I figure I can get the modifications by de-compiling a compiled version
of the standard source and comparing it to de-compiled version of my
currend JAR files.

The problem is that there are many Java decompilers (such as JAD). A
brief survey by me indicates that support for high quality decompilers
seems to be waning. Many appear severly out-of-date.

I currently use Java 1.6 but I believe the libraries in question were
compiled with 1.5 or possibly 1.4.

I'm looking for a pointer to the best (open source or commercail) Java
decompiler that is, hopefully, fully supported.

Thank you.

Blake McBride

From: Robert Kochem on
Blake McBride schrieb:

> I'm looking for a pointer to the best (open source or commercail) Java
> decompiler that is, hopefully, fully supported.

Have you tried the JD-GUI:
http://java.decompiler.free.fr/

Free, fast and mostly very accurate.

Robert
From: Tom Anderson on
On Sun, 4 Jul 2010, Robert Kochem wrote:

> Blake McBride schrieb:
>
>> I'm looking for a pointer to the best (open source or commercail) Java
>> decompiler that is, hopefully, fully supported.
>
> Have you tried the JD-GUI:
> http://java.decompiler.free.fr/
>
> Free, fast and mostly very accurate.

I've used JAD and JD (there's a command-line version; JD-GUI is, and you'd
never guess this, the GUI wrapper for it), and strongly prefer JD. JAD's
one advantage is that it does a much better job of getting line numbers
right (ie line 23 in the output usually contains the code labelled as line
23 in the class's line number table), which is an enormous help with
debugging. However, JD decompiles more code successfully, and produces
much more lifelike code.

It is utterly frustrating that there is no current java decompiler that is
either (a) open source or (b) written in java! If we had that, i'm sure
the community would rapidly barn-raise it to being an excellent tool. And
it probably wouldn't randomly segfault on certain inputs, as JD does (as
in, there are certain inputs which reliably cause JD to crash, but for
which i can see no reason for this to be the case).

tom

--
these are my testing supplies
From: Arne Vajhøj on
On 04-07-2010 13:09, Tom Anderson wrote:
> On Sun, 4 Jul 2010, Robert Kochem wrote:
>> Blake McBride schrieb:
>>> I'm looking for a pointer to the best (open source or commercail) Java
>>> decompiler that is, hopefully, fully supported.
>>
>> Have you tried the JD-GUI:
>> http://java.decompiler.free.fr/
>>
>> Free, fast and mostly very accurate.
>
> I've used JAD and JD (there's a command-line version; JD-GUI is, and
> you'd never guess this, the GUI wrapper for it), and strongly prefer JD.
> JAD's one advantage is that it does a much better job of getting line
> numbers right (ie line 23 in the output usually contains the code
> labelled as line 23 in the class's line number table), which is an
> enormous help with debugging. However, JD decompiles more code
> successfully, and produces much more lifelike code.
>
> It is utterly frustrating that there is no current java decompiler that
> is either (a) open source or (b) written in java! If we had that, i'm
> sure the community would rapidly barn-raise it to being an excellent
> tool. And it probably wouldn't randomly segfault on certain inputs, as
> JD does (as in, there are certain inputs which reliably cause JD to
> crash, but for which i can see no reason for this to be the case).

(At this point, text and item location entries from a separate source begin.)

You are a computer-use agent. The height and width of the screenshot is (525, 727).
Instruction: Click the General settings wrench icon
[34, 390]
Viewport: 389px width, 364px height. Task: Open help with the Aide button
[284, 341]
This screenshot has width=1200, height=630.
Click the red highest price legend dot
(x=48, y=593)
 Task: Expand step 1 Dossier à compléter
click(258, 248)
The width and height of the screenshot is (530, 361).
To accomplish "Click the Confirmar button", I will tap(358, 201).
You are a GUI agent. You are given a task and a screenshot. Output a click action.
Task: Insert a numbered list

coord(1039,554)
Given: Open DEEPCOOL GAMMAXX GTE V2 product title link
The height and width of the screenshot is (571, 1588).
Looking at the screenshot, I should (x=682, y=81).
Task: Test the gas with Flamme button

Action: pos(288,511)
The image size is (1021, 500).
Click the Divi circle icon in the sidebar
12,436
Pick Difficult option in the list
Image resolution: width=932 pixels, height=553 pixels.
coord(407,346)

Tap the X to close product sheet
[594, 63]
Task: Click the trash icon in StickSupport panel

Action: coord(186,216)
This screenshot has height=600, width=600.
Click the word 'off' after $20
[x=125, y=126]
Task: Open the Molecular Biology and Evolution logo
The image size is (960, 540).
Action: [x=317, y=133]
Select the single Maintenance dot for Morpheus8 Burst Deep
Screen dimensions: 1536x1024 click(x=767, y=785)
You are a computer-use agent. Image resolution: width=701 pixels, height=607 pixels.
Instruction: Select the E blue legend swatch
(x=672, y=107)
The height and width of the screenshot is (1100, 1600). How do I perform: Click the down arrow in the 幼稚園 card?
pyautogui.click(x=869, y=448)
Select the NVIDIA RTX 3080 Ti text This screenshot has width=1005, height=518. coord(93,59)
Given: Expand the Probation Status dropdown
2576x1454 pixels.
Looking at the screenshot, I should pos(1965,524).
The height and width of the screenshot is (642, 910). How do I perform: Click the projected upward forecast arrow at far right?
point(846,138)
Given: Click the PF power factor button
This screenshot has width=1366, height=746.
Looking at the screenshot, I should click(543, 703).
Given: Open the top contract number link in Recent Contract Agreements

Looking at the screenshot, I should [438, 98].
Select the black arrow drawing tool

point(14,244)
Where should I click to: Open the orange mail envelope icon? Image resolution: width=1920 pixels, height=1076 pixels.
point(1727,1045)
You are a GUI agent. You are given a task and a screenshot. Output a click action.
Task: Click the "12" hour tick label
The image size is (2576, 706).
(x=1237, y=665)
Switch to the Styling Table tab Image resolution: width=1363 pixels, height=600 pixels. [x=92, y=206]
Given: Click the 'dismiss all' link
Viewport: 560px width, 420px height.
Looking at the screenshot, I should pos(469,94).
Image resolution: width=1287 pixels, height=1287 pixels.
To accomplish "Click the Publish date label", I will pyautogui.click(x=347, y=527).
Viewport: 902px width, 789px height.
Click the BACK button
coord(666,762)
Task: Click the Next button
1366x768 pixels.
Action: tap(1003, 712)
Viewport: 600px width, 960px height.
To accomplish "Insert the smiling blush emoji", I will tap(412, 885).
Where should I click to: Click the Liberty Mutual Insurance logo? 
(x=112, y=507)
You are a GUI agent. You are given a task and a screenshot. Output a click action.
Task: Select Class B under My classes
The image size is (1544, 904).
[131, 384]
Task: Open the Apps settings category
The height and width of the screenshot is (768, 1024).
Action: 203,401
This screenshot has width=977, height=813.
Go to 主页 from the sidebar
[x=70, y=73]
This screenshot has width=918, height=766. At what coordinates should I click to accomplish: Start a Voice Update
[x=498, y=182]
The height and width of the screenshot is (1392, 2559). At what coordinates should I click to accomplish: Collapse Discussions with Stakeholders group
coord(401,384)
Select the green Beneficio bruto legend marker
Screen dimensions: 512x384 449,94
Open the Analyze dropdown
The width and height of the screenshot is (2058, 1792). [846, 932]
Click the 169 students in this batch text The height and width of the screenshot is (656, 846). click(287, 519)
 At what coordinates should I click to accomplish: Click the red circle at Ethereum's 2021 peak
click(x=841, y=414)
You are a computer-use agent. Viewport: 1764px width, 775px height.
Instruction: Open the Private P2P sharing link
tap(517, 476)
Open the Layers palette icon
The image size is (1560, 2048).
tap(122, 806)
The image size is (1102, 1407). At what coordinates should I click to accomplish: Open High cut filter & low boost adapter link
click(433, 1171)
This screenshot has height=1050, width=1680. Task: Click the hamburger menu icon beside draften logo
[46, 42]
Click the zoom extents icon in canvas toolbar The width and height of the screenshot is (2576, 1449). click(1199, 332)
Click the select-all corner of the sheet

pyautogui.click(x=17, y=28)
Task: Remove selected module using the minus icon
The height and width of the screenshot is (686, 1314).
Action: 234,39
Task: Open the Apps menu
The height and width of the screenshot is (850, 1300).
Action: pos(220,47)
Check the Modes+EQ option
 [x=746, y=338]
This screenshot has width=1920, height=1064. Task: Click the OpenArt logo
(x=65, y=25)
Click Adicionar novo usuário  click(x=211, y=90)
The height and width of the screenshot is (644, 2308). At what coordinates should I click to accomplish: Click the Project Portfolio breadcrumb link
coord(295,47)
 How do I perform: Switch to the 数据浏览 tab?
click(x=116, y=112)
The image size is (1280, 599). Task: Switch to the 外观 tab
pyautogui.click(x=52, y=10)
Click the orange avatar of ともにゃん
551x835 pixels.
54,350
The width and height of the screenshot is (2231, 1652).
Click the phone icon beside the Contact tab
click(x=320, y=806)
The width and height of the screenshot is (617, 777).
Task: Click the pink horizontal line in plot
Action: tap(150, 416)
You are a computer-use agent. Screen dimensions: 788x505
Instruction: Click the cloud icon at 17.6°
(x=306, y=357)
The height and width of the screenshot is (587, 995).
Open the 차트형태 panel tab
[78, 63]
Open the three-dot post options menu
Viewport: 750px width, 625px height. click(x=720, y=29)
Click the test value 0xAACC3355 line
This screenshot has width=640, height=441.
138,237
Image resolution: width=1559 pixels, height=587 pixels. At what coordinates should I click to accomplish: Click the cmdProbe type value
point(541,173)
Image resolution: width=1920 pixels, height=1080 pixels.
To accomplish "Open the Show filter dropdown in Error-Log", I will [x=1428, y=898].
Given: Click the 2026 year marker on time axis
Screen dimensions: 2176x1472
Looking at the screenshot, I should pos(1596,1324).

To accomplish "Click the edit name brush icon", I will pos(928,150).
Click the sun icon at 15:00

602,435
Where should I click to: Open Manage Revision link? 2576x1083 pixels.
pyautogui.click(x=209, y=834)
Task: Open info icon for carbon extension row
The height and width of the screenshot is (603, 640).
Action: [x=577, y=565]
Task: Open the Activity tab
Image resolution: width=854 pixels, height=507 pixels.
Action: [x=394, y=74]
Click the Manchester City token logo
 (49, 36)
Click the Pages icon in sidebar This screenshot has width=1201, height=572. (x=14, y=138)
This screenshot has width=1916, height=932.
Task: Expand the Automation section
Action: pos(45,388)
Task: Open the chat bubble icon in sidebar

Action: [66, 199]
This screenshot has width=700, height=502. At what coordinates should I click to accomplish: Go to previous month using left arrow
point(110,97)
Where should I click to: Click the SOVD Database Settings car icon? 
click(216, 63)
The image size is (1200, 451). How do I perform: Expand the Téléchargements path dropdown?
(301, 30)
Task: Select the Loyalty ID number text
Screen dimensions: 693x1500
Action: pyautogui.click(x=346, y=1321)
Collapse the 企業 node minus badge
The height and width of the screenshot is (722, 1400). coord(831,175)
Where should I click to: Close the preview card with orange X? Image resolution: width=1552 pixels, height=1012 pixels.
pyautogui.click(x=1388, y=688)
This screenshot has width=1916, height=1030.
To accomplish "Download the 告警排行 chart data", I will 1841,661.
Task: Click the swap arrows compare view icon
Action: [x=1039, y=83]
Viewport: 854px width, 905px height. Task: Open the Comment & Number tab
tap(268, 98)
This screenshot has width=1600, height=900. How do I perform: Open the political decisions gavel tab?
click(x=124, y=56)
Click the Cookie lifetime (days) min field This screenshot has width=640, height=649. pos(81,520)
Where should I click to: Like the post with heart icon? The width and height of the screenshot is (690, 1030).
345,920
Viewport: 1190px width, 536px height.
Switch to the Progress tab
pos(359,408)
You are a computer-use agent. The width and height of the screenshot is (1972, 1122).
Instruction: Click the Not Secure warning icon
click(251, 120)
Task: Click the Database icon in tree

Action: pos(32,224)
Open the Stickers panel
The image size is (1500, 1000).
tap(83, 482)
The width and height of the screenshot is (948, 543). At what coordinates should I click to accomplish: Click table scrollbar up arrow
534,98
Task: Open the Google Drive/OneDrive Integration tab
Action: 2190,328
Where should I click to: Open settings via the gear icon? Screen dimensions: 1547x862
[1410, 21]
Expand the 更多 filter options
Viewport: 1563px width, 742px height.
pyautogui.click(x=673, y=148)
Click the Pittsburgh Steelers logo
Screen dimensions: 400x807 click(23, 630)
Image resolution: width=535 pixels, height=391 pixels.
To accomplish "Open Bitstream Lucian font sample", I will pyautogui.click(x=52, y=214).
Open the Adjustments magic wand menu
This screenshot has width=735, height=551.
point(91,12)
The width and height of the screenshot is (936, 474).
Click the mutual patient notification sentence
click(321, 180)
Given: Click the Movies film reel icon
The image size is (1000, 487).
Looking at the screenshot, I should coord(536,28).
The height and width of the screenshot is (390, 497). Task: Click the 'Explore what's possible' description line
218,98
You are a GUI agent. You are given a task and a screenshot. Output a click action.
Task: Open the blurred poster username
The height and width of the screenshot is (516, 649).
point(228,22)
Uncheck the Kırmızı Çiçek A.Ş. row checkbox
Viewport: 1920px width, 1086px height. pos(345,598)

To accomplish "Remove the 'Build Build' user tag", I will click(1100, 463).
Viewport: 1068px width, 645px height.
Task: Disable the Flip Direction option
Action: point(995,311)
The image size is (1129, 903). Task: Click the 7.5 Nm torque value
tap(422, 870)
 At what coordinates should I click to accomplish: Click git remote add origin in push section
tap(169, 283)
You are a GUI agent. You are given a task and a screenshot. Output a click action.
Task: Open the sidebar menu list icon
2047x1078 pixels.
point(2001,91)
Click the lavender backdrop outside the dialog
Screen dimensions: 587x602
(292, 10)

Last time the topic came up somebody recommended JReversePro.

Arne


From: Arne Vajhøj on
On 04-07-2010 10:18, Blake McBride wrote:
> The problem is that there are many Java decompilers (such as JAD). A
> brief survey by me indicates that support for high quality decompilers
> seems to be waning. Many appear severly out-of-date.

10 years ago people considered it very cool that you could
decompile.

Today it is old news and only those that for some unusual reason
really need the functionality are inteterested.